- What to produce: How would the article on marketing frameworks below go on after its final sentence? Write the next part of it.

- Excerpted passage:
-=-=-
What Is a Framework in Marketing?

Michał Suski
January 25, 2021

Inside this article:

Most of us know at least one business that doesn't exactly have a defined marketing strategy they follow; instead, they deal with it as they go and rely on ad-hoc strategies and marketing tactics to get the job done. Whether those strategies work or not is a matter of luck, which's certainly not how the marketing world works.

On the other hand, a marketing framework shapes your marketing plan and gives it structure. Simply, it's a template with instructions on how your marketing plan will be executed to achieve your business goals.

It specifies which type of content you'll create and its purpose, who it'll be targeted at, through which channels, and at what time – not just randomly posting on social media or publishing a couple of blog posts from time to time.

These components are the logical flow of your upcoming marketing efforts, coming together to make the marketing plan of your company, which is ultimately a vision, into reality. Without the framework, your marketing strategy isn't really actionable – instead, it's just a couple of set goals without supporting actions and pathways.  

What Is an SEO Content Marketing Framework?

As we've mentioned, a lot of businesses resort to tactics that lead to quick wins. But those quick wins don't last, and professional marketers would know just that. Instead, practical content marketing strategies accompanied by a solid framework is what can drive both short-term and long-term sustainable impact and revenue for your company.

One of the more effective approaches to content marketing frameworks is the SEO content marketing framework, which uses data-driven content marketing strategies to achieve not only SEO objectives but also meet the needs of the audience and target market.

In an SEO content marketing strategy framework, the idea is all about a streamlined, repetitive content creation process. Today, you can no longer gain higher rankings on search engines by simply reusing content from any website and not questioning whether it's appealing to your audience. Neither Google nor your audience will like it!
-=-=-
- Given information:
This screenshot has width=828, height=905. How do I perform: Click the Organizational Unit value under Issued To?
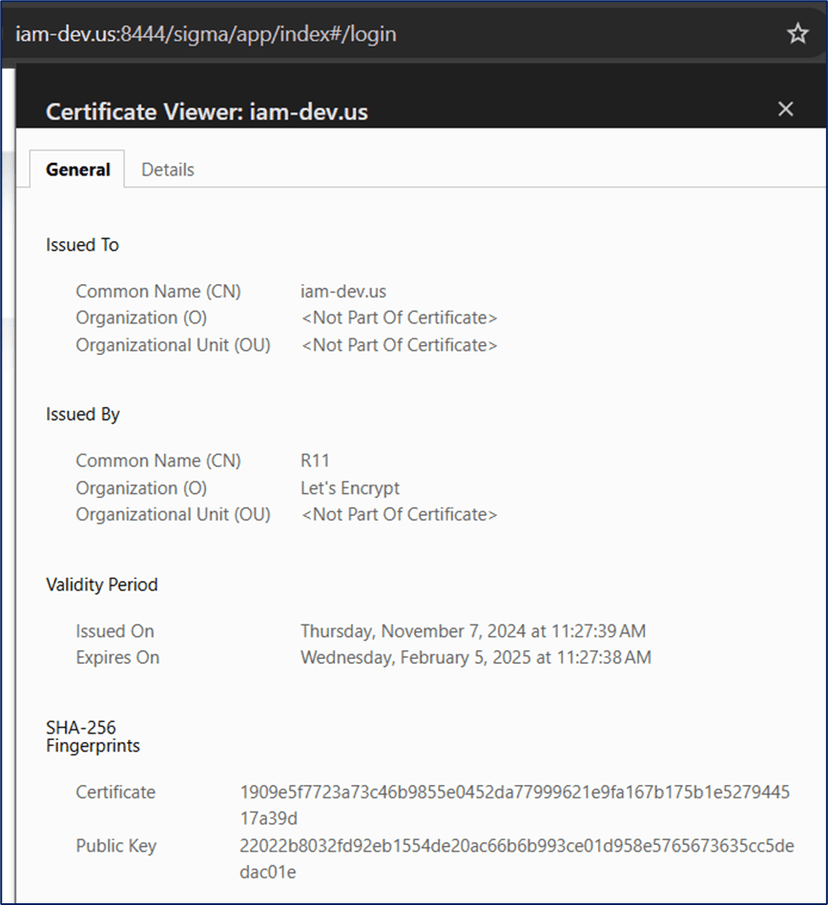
-=-=-
- Task response:
Instead, you need to consistently create unique, valuable, and relevant content so that Google acknowledges your domain authority and your target market views you as a credible company. And how is that done? Using data on your customers and potential audience to create the content they're searching for, whether through an automated or manual process.

What Are the SEO Goals of Content Marketing?

If you don't leverage the power of content marketing when it comes to SEO, you're missing out! SEO and content marketing actually go hand-in-hand. Through your content marketing plan, you can increase traffic to your business and platforms and raise more brand awareness, which in most cases, leads to conversions and gaining the trust of your audience.

Okay, what does that have to do with SEO? Simply, when your pages, blog posts, and overall content use the right keywords and cover the right topics, that's called optimization – and guess what? SEO is all about optimization. When you optimize your content, Google ranks you higher on search engine results for those very keywords you integrated into your content.

Accordingly, the idea is to develop custom content that meets the needs of your target audience to ensure that your website ranks high in relevant search results, and that happens by time as you build topical relevance. Basically, topical relevance is how relevant your entire website's content is to a certain topic or keyword.

So, if you're producing a lot of content on PCs and your website covers all-things-PC-related, you're building topical relevance in that area,  which takes your rankings higher and wins your target audience over. See how the content marketing goals and SEO goals intertwine? But remember: the content has to be high-quality, relevant, and unique to ensure a successful content marketing strategy.

What Are the Elements of SEO Centered Content Marketing?

Awesome! So, where do we go from here, and how do you get started with using content marketing? What are the elements to be considered if you decide to pursue an SEO-centered content strategy framework, and how do you meet the expectations of the audience in the first place?

Keyword Research

The first step and most significant factor to your SEO content marketing strategy's success is keyword research, which is all about finding the relevant keywords to use in your content to make it rank higher in the search engine results pages (SERPs).

And put a line under relevant because it's not only about the keywords you're interested in ranking for but mainly the ones you should be ranking for since those are the ones people in your target audience are really searching for, which is what the research will tell you.

One way to go about that is to "dig" for the keywords by analyzing your competitors or even industry leaders and take notes of the competitive keywords they're ranking on as well as the keywords that are commonly used within your industry. That way, you get a sense of what your content should focus on and the keywords you should be using while planning.

If you have no idea what keywords to use, you could also use Google's Search Console to check which keywords your current website is ranking for and which are doing so well to sort of set a baseline of performance and create a list of keywords to check.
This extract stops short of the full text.